Starting at the line that contains "You are a GUI", transcribe every remaining line of the entries exactly, including the last one.

──────────────────────────────

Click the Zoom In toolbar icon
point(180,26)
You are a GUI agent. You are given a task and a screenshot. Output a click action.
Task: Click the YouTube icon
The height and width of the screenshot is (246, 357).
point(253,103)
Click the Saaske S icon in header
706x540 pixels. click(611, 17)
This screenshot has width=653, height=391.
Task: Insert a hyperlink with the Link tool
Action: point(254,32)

──────────────────────────────

- Task answer:
You are a GUI agent. You are given a task and a screenshot. Output a click action.
Task: Click the YouTube icon
The height and width of the screenshot is (246, 357).
point(253,103)
Click the Saaske S icon in header
706x540 pixels. click(611, 17)
This screenshot has width=653, height=391.
Task: Insert a hyperlink with the Link tool
Action: point(254,32)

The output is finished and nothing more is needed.